**AIM OF THE EXERCISE:**
Your task is to print every entry below exactly as given.

Stored records
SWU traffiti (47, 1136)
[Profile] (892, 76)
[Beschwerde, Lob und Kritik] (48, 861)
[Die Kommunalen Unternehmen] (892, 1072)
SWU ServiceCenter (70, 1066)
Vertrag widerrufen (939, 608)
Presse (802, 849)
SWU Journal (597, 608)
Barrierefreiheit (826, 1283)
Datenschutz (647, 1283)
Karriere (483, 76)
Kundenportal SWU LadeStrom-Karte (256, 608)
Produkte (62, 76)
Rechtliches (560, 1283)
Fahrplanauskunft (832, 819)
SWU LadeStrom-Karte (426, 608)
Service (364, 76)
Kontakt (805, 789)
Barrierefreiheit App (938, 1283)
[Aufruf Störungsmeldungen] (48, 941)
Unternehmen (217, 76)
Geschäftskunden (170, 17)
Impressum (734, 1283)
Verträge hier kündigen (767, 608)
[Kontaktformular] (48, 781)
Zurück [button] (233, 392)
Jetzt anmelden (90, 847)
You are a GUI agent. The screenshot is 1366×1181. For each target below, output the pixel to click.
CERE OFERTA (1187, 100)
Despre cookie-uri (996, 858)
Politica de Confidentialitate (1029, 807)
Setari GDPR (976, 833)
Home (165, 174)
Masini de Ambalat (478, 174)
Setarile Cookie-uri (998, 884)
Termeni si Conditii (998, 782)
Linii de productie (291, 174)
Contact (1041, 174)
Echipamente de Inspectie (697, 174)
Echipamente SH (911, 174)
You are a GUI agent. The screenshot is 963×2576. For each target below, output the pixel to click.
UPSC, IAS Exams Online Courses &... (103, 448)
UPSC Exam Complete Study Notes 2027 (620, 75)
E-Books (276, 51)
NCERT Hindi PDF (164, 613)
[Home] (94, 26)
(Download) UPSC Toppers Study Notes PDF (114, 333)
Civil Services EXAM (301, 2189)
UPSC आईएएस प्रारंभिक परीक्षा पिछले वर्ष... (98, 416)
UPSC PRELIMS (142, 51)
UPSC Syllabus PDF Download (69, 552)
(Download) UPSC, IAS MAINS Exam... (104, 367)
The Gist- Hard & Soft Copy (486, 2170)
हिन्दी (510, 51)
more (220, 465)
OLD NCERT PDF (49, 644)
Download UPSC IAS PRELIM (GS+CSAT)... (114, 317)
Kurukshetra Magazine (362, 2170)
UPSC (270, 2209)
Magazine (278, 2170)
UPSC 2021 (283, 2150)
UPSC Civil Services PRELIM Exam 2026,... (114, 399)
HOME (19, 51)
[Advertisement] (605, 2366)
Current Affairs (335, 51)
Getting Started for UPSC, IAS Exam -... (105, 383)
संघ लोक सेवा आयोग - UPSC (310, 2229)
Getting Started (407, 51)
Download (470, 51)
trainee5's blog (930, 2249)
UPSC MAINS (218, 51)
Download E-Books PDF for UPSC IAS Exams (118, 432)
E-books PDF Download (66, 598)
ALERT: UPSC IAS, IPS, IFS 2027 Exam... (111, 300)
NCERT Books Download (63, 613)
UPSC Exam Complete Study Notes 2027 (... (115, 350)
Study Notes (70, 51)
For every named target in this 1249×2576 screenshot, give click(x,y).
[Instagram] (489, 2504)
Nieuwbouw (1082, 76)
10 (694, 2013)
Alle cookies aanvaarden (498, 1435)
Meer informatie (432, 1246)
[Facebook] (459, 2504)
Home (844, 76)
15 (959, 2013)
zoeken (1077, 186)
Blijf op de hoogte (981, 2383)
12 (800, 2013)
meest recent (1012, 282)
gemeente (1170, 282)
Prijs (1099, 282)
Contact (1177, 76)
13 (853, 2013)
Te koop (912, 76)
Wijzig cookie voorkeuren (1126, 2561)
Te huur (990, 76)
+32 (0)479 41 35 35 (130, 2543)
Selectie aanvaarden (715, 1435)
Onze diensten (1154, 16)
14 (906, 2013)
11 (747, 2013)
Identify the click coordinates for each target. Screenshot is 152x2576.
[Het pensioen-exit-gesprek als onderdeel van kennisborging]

**TASK ANSWER:**
SWU traffiti (47, 1136)
[Profile] (892, 76)
[Beschwerde, Lob und Kritik] (48, 861)
[Die Kommunalen Unternehmen] (892, 1072)
SWU ServiceCenter (70, 1066)
Vertrag widerrufen (939, 608)
Presse (802, 849)
SWU Journal (597, 608)
Barrierefreiheit (826, 1283)
Datenschutz (647, 1283)
Karriere (483, 76)
Kundenportal SWU LadeStrom-Karte (256, 608)
Produkte (62, 76)
Rechtliches (560, 1283)
Fahrplanauskunft (832, 819)
SWU LadeStrom-Karte (426, 608)
Service (364, 76)
Kontakt (805, 789)
Barrierefreiheit App (938, 1283)
[Aufruf Störungsmeldungen] (48, 941)
Unternehmen (217, 76)
Geschäftskunden (170, 17)
Impressum (734, 1283)
Verträge hier kündigen (767, 608)
[Kontaktformular] (48, 781)
Zurück [button] (233, 392)
Jetzt anmelden (90, 847)
You are a GUI agent. The screenshot is 1366×1181. For each target below, output the pixel to click.
CERE OFERTA (1187, 100)
Despre cookie-uri (996, 858)
Politica de Confidentialitate (1029, 807)
Setari GDPR (976, 833)
Home (165, 174)
Masini de Ambalat (478, 174)
Setarile Cookie-uri (998, 884)
Termeni si Conditii (998, 782)
Linii de productie (291, 174)
Contact (1041, 174)
Echipamente de Inspectie (697, 174)
Echipamente SH (911, 174)
You are a GUI agent. The screenshot is 963×2576. For each target below, output the pixel to click.
UPSC, IAS Exams Online Courses &... (103, 448)
UPSC Exam Complete Study Notes 2027 (620, 75)
E-Books (276, 51)
NCERT Hindi PDF (164, 613)
[Home] (94, 26)
(Download) UPSC Toppers Study Notes PDF (114, 333)
Civil Services EXAM (301, 2189)
UPSC आईएएस प्रारंभिक परीक्षा पिछले वर्ष... (98, 416)
UPSC PRELIMS (142, 51)
UPSC Syllabus PDF Download (69, 552)
(Download) UPSC, IAS MAINS Exam... (104, 367)
The Gist- Hard & Soft Copy (486, 2170)
हिन्दी (510, 51)
more (220, 465)
OLD NCERT PDF (49, 644)
Download UPSC IAS PRELIM (GS+CSAT)... (114, 317)
Kurukshetra Magazine (362, 2170)
UPSC (270, 2209)
Magazine (278, 2170)
UPSC 2021 (283, 2150)
UPSC Civil Services PRELIM Exam 2026,... (114, 399)
HOME (19, 51)
[Advertisement] (605, 2366)
Current Affairs (335, 51)
Getting Started for UPSC, IAS Exam -... (105, 383)
संघ लोक सेवा आयोग - UPSC (310, 2229)
Getting Started (407, 51)
Download (470, 51)
trainee5's blog (930, 2249)
UPSC MAINS (218, 51)
Download E-Books PDF for UPSC IAS Exams (118, 432)
E-books PDF Download (66, 598)
ALERT: UPSC IAS, IPS, IFS 2027 Exam... (111, 300)
NCERT Books Download (63, 613)
UPSC Exam Complete Study Notes 2027 (... (115, 350)
Study Notes (70, 51)
For every named target in this 1249×2576 screenshot, give click(x,y).
[Instagram] (489, 2504)
Nieuwbouw (1082, 76)
10 (694, 2013)
Alle cookies aanvaarden (498, 1435)
Meer informatie (432, 1246)
[Facebook] (459, 2504)
Home (844, 76)
15 (959, 2013)
zoeken (1077, 186)
Blijf op de hoogte (981, 2383)
12 (800, 2013)
meest recent (1012, 282)
gemeente (1170, 282)
Prijs (1099, 282)
Contact (1177, 76)
13 (853, 2013)
Te koop (912, 76)
Wijzig cookie voorkeuren (1126, 2561)
Te huur (990, 76)
+32 (0)479 41 35 35 (130, 2543)
Selectie aanvaarden (715, 1435)
Onze diensten (1154, 16)
14 (906, 2013)
11 (747, 2013)
Identify the click coordinates for each target. Screenshot is 152x2576.
[Het pensioen-exit-gesprek als onderdeel van kennisborging]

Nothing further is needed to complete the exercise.